Your task:
Lines from the one containing "Image resolution: width=1516" through the end of the material below should be given again exactly, with no others.
------------------------------------------------------------
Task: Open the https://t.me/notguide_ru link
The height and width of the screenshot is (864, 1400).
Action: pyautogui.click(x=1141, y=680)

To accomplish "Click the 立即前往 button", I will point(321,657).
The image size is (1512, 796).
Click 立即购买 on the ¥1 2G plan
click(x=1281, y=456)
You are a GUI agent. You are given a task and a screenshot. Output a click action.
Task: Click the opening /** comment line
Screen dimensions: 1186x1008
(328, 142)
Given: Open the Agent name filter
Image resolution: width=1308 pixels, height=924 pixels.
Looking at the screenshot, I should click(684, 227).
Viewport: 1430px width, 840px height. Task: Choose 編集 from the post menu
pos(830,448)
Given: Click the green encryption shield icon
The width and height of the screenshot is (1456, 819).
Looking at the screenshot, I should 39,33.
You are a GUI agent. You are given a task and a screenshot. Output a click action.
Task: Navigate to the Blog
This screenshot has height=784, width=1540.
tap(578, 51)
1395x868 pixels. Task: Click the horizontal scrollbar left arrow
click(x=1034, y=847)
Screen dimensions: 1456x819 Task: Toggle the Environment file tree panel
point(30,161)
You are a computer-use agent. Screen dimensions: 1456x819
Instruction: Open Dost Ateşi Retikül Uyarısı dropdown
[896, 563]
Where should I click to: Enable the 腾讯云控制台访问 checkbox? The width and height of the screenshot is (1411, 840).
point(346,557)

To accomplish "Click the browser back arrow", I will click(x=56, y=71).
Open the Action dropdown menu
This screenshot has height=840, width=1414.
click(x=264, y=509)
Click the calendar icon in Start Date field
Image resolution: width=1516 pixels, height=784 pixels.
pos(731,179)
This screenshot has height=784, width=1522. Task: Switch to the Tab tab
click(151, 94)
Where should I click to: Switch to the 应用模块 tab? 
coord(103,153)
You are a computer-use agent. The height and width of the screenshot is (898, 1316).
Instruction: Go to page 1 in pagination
------------------------------------------------------------
Finished exercise:
Image resolution: width=1516 pixels, height=784 pixels.
pos(731,179)
This screenshot has height=784, width=1522. Task: Switch to the Tab tab
click(151, 94)
Where should I click to: Switch to the 应用模块 tab? 
coord(103,153)
You are a computer-use agent. The height and width of the screenshot is (898, 1316).
Instruction: Go to page 1 in pagination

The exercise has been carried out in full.